L a - b e a u t é - s a u v e r a - l e - m o n d e  ~  D o s t o ï e v s k i



Saturday, May 3, 2014

Anne Vallayer-Coster



Anne Vallayer-Coster (21 December 1744, Paris – 28 February 1818, Paris), French artist specializing in floral paintings and still lifes. Having displayed great talent at an early age, she was admitted to the Académie Royale de Peinture et de Sculpture in 1770, at the age of twenty-six, only one of four women accepted into the Académie prior to the French Revolution.

Anne Vallayer-Coster, by Alexander Roslin, 1784.

In the academic hierarchy, the still life was considered one of the lesser art forms, but Vallayer-Coster's skill was so great that she attracted the interest of collectors and the great respect of other artists. She also appears to have been quite adept at politics, and showed great skill in negotiating the inherent difficulties of being a woman in the Arts.
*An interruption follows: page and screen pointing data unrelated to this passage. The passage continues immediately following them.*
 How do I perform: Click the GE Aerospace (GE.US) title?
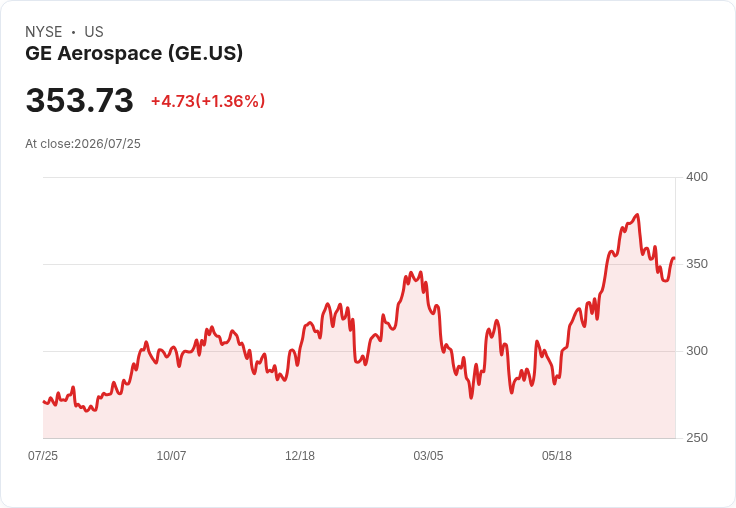[134, 53]
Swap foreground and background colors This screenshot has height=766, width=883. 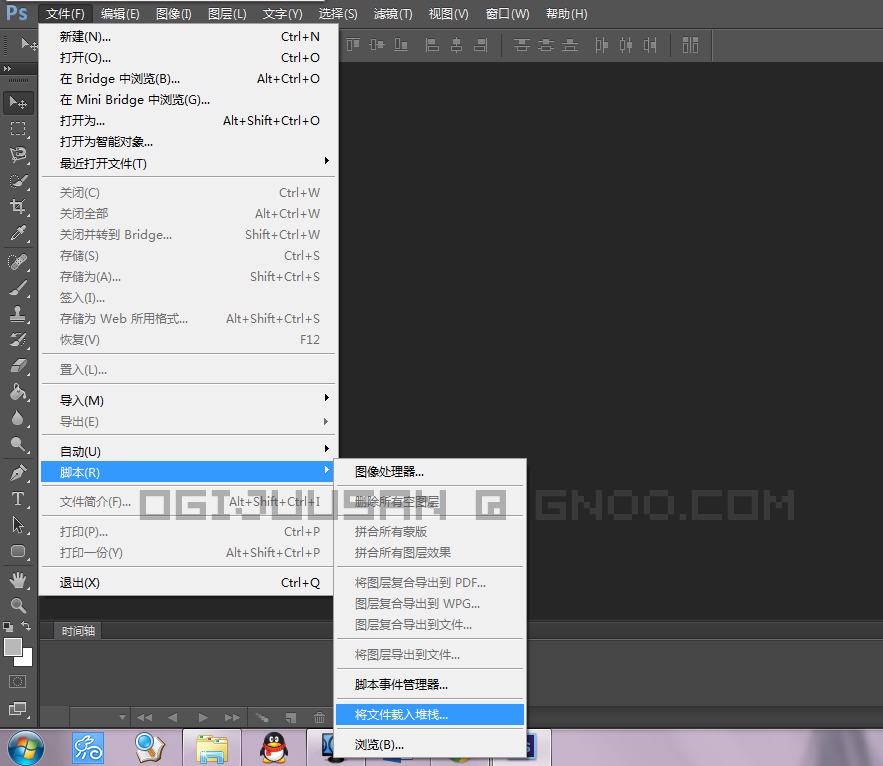pos(27,627)
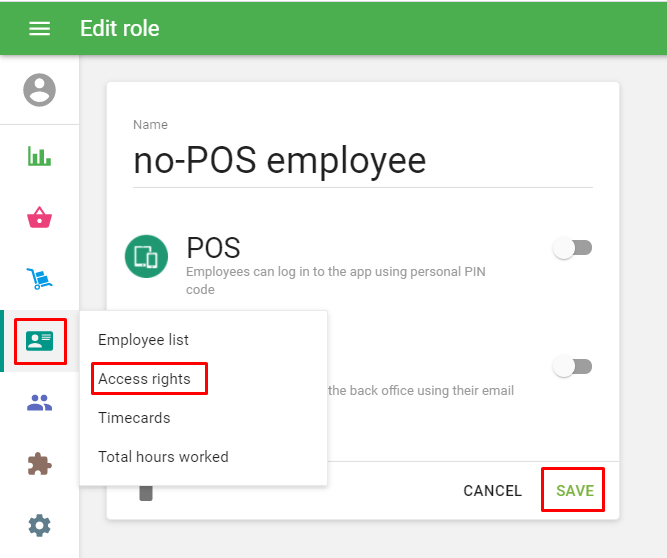
Task: Open the Settings gear icon
Action: click(39, 525)
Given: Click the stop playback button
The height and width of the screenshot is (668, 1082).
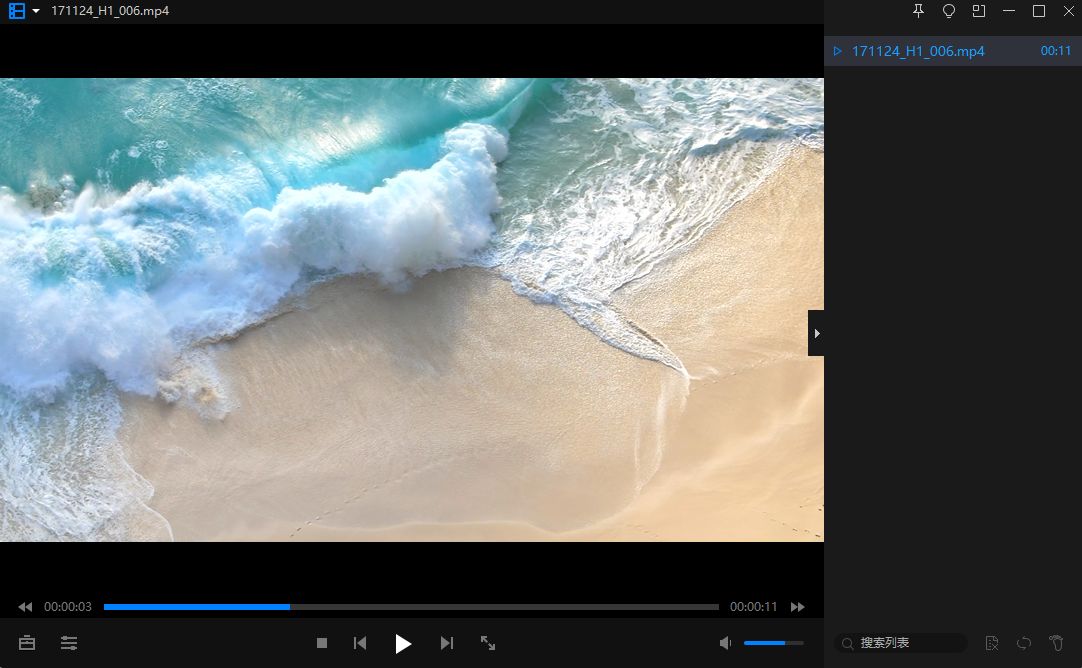Looking at the screenshot, I should tap(322, 643).
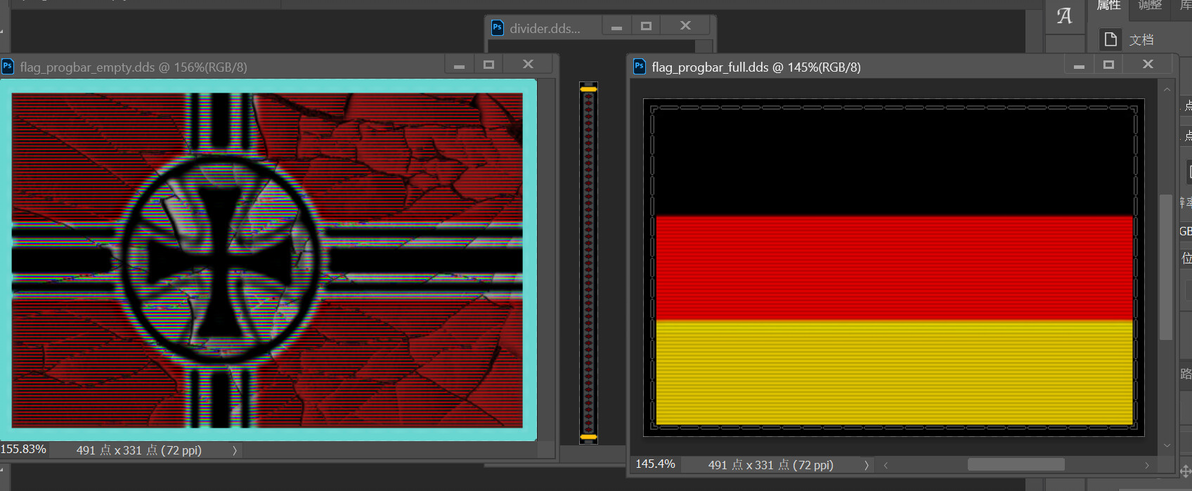Expand status bar arrow in flag_progbar_empty window
This screenshot has height=491, width=1192.
pyautogui.click(x=234, y=451)
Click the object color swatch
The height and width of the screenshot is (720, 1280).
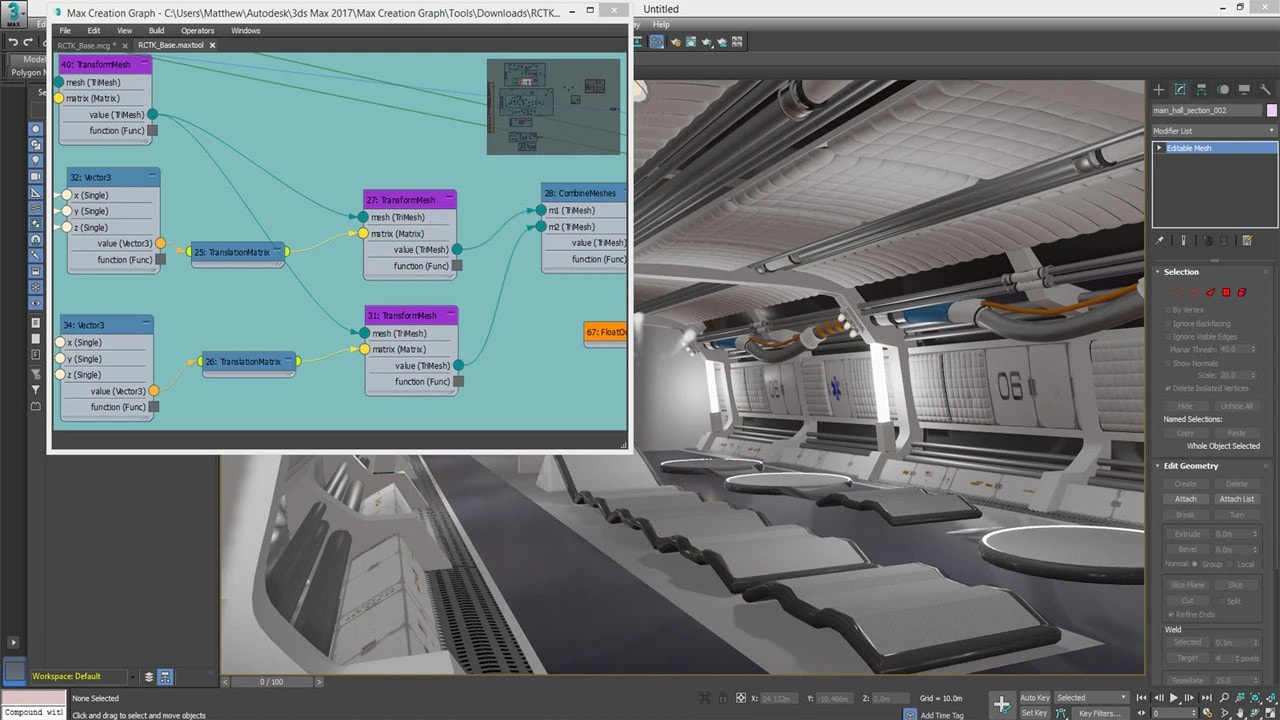tap(1272, 111)
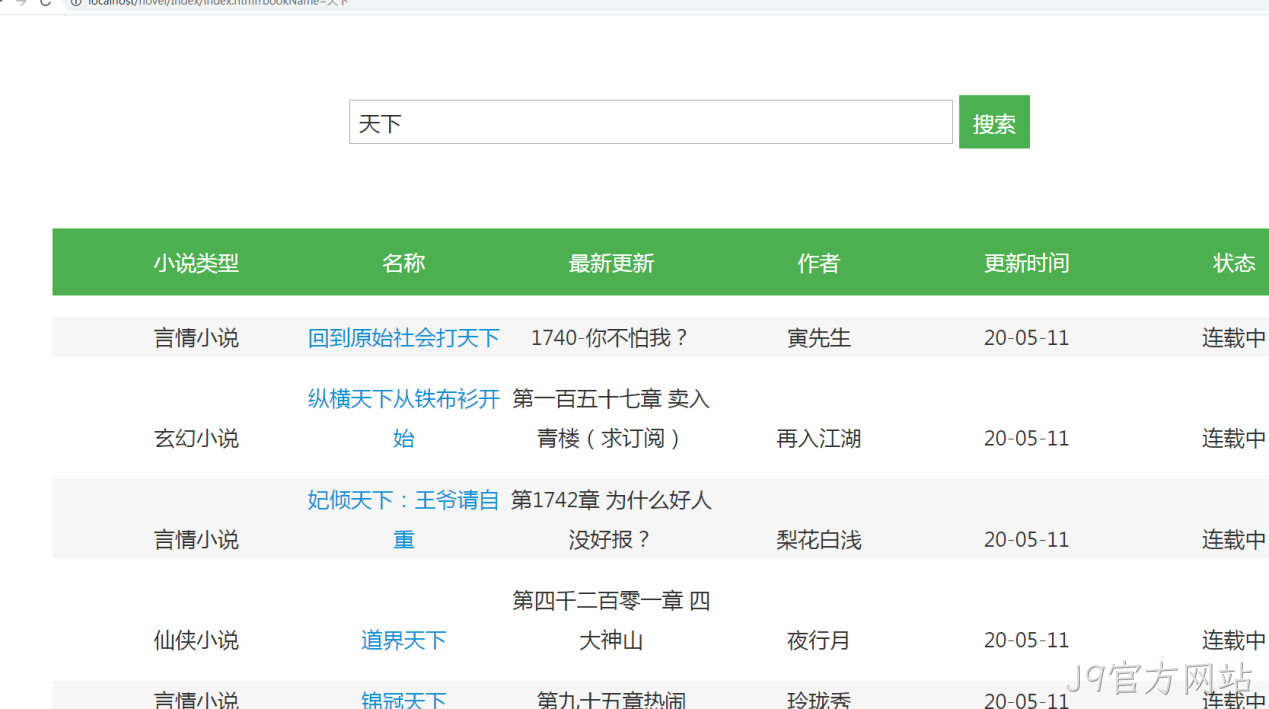Click the browser address bar URL
This screenshot has height=709, width=1269.
(x=218, y=3)
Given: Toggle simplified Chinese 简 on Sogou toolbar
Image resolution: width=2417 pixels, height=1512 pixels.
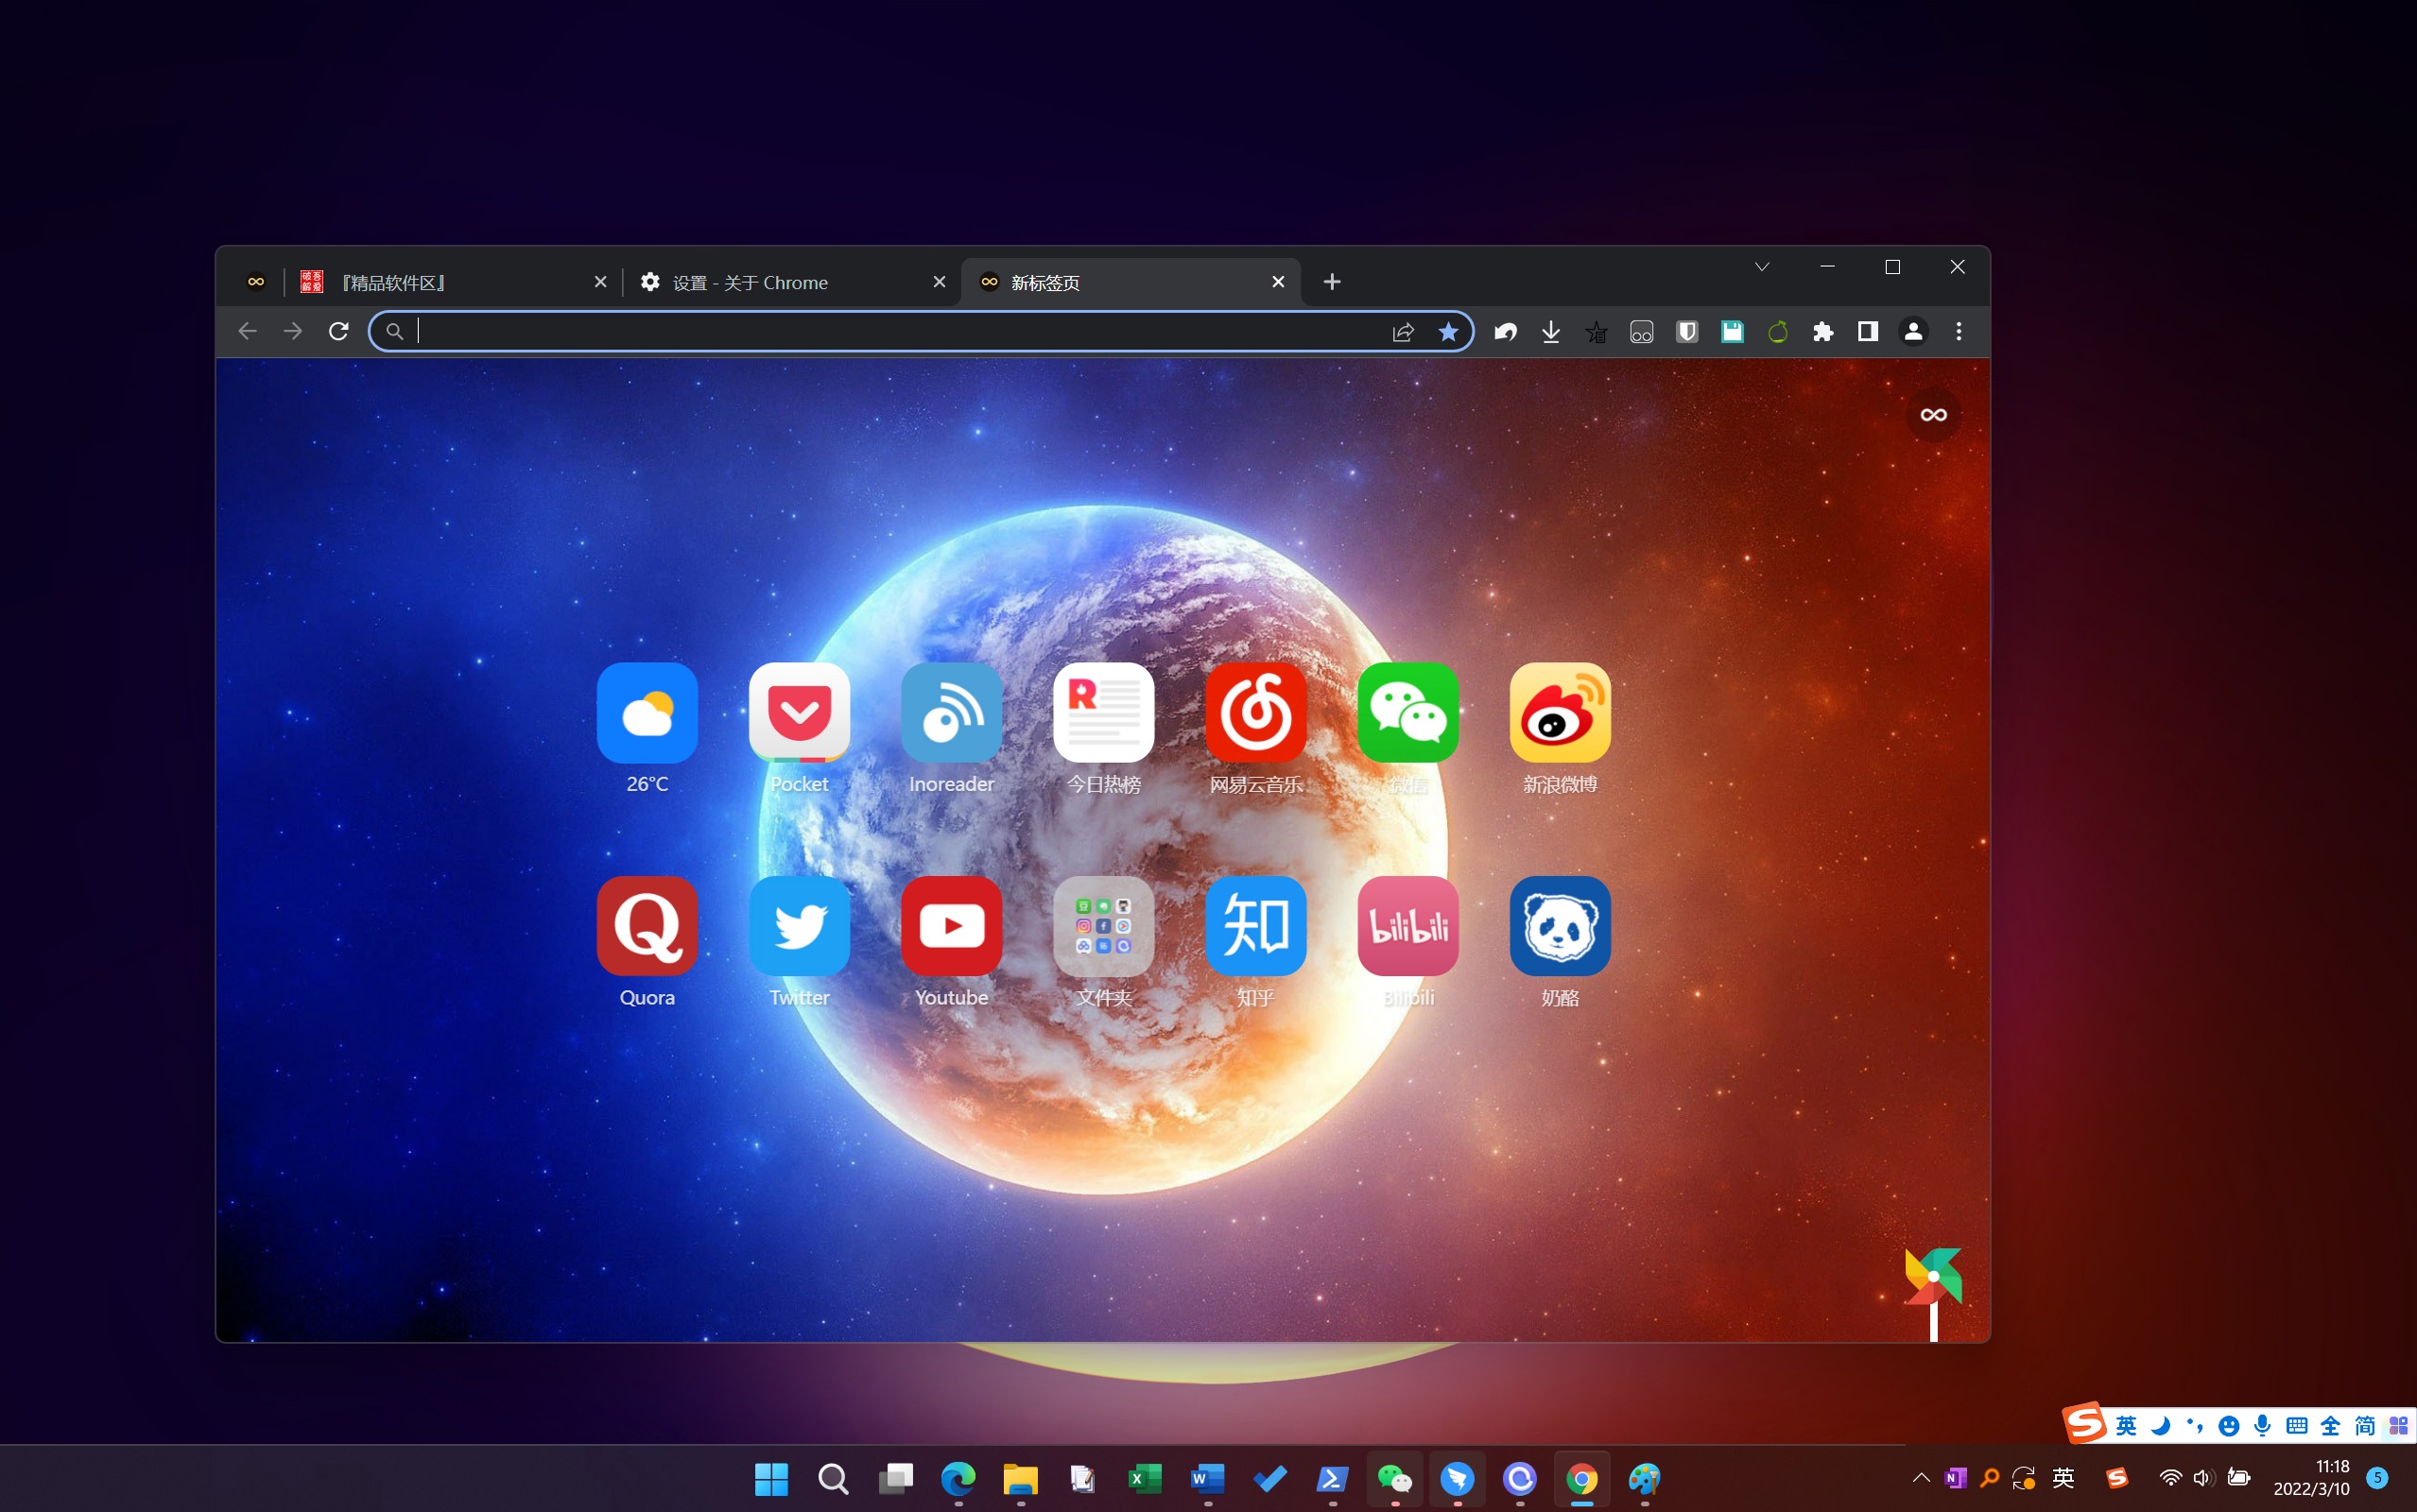Looking at the screenshot, I should (x=2362, y=1424).
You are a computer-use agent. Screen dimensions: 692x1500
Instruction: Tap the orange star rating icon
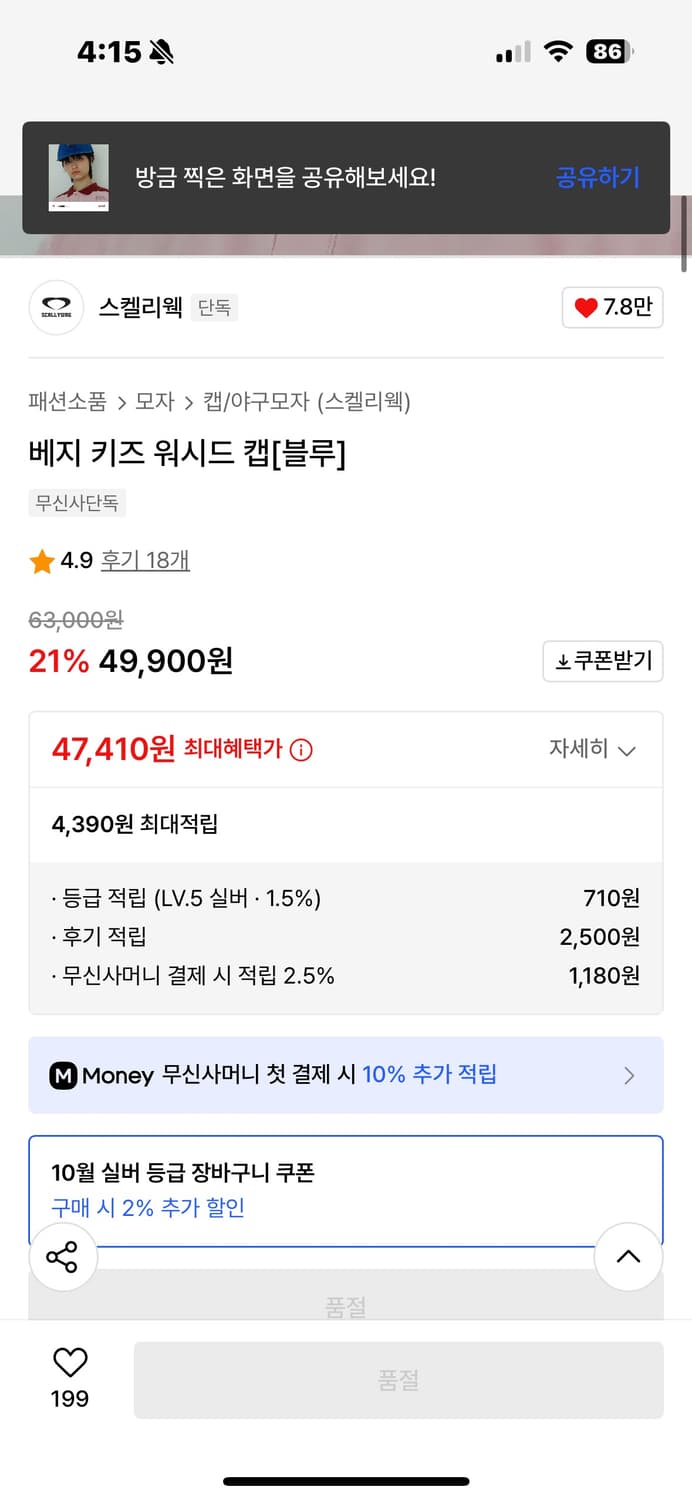coord(42,562)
In 1775, she began to show the paintings of flowers for which she is best known, and came under the patronage of Marie Antoinette four years later. Other royal patronage followed. In 1781, with pressure from the queen, Vallayer-Coster was allowed space to live and work in the Louvre, a situation extremely unusual for a woman at the time. Soon after - at Versailles, in the presence of the queen - she made an advantageous marriage, ascending to the lower ranks of the nobility.

During the Revolution, because of her royal connections and noble status, her situation became quite difficult, personally, and though she weathered the Terror, her career never recovered.